Federico Irizarry Natal
“Soy el que cuenta la historia de mi tribu.
Como yo, no hay pocos.”
La esperanza es verde como el mugir de las vacas
“El ángel de la bicicleta roja me dice que sólo quiere
mirarse en mis ojos cuando yo muera […]”
Los mejores placeres suelen ser verdes
A lo largo de una hilera de libros que costean la parte norte de la isla, frente al Atlántico de la modernidad-colonialidad capitalista, tipo malecón poético que mitiga la violencia desde la cultura, el pedaleo matutino acontece bajo el sol y la humedad implacables de la geografía septentrional.

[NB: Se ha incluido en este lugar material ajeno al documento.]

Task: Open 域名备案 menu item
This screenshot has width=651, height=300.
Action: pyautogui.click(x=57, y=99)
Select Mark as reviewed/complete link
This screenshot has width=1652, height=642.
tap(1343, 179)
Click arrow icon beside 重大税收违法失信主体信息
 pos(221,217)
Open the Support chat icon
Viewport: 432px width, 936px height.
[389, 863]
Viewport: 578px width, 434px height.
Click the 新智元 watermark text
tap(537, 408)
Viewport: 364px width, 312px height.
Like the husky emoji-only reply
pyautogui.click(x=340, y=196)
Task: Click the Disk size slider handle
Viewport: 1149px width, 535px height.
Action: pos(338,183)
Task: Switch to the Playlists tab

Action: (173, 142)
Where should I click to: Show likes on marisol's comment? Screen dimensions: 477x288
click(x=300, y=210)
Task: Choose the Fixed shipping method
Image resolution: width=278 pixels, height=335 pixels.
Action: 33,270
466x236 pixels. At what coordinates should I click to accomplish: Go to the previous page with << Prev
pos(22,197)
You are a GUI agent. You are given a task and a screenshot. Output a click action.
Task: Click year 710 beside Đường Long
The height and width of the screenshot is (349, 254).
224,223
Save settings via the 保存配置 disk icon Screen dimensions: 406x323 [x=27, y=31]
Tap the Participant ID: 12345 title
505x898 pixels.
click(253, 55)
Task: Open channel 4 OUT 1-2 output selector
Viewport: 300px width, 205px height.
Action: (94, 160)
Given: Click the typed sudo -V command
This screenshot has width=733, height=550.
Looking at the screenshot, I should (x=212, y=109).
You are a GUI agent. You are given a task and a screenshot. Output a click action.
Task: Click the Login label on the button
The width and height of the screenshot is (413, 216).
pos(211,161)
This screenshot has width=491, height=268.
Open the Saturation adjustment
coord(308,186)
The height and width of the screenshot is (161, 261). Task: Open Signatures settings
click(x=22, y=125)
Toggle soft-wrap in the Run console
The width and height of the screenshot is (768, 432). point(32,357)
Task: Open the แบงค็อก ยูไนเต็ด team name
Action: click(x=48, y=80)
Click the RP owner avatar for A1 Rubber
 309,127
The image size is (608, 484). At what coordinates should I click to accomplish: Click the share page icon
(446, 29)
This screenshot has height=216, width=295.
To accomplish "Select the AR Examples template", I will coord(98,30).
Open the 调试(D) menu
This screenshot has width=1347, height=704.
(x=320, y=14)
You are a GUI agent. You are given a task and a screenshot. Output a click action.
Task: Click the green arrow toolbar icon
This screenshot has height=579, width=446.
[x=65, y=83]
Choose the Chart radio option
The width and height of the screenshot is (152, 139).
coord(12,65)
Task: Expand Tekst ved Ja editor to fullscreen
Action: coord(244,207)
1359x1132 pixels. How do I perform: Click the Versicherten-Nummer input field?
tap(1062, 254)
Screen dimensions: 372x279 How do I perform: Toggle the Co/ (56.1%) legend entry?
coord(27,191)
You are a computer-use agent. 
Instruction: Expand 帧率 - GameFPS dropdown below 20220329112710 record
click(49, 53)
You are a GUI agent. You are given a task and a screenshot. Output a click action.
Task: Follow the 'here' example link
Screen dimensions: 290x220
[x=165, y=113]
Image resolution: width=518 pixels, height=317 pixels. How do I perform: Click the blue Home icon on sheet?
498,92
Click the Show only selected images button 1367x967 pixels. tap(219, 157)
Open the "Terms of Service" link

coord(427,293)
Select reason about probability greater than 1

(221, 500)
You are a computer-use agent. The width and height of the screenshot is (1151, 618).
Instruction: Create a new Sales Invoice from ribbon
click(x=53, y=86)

Pedaleo que empieza muchas veces en la poesía, quizás El pájaro loco (1973) de Iván Silén; algún poema nuyorican de Victor Hernández Cruz en Snaps (1969); un malabarismo verbal de Clemente Soto Vélez en Árbolesn (1955), hasta que, atravesando espesuras neobarrocas, la poesía se mezcla con otros registros.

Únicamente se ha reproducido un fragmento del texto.